9月15日

 ヘブル書第三章一~六にはイエス・キリストがモーセに優る理由を記しています。まず、モーセは家の一部分として家に属しているのに対し、キリストは家の建築士であること。第二にモーセは家の中にいる僕ですがキリストは御子として家の上にあつて治める方であるということです。
 著者はまずこの世界を神の家、また神の家族と考えています。この「家」には、建物、また神の家族の人々という二重の意味があります。ギリシャ語のオイコスにこの二重の意味があって、世界は神の家であると同時に神の家族なのです。

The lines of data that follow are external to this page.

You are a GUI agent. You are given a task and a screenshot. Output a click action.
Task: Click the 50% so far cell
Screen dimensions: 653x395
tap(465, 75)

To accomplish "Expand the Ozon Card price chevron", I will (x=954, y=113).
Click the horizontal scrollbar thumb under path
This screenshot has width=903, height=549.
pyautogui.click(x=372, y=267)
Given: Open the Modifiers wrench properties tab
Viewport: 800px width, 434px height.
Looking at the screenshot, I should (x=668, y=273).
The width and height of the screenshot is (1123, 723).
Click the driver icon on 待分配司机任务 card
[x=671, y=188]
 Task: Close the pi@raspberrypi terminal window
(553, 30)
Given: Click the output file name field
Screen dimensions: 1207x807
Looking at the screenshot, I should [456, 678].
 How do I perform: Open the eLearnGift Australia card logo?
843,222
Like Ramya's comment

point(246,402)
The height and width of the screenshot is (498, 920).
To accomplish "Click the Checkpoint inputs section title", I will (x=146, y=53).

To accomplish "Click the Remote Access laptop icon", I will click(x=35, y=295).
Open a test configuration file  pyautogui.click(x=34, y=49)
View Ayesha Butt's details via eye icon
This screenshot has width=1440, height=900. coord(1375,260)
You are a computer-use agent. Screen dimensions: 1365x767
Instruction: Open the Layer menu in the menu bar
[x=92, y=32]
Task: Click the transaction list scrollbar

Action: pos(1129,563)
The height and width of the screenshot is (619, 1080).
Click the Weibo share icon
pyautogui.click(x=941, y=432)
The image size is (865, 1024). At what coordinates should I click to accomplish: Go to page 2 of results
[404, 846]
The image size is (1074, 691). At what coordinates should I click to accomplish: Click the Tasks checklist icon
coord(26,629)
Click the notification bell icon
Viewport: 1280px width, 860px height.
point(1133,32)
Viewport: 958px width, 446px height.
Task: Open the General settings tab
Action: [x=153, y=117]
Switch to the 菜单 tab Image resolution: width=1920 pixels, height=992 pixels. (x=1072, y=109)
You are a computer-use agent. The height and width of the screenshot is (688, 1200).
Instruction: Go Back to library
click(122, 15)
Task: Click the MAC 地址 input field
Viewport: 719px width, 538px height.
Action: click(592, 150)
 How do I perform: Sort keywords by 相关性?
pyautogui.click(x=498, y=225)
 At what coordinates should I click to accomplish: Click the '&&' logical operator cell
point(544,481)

 著者は四節で神が世界の創造主であると宣言し、そしてこの「家」すなわち世界を治めるのはキリストだと六節で語ります。ところがモーセは、神の家の一部に過ぎません。この家の「しもべ」(同上五節)なのです。治める者と、仕える者との差異は明らかです。モーセは神によって造られた人間、そして神によって創造された世界、その家の中で働く一家族、一要員にすぎません。けれどもイエスは神のひとり子として忠実に神の家を治められるのです。
 たしかに忠実さにおいてはモーセもイエス様も同じでした(同上二~六節)。けれども冒頭の二つの事柄でモーセとキリス卜を比較する時に、明らかにイエス・キリストの優越性がわかるのです。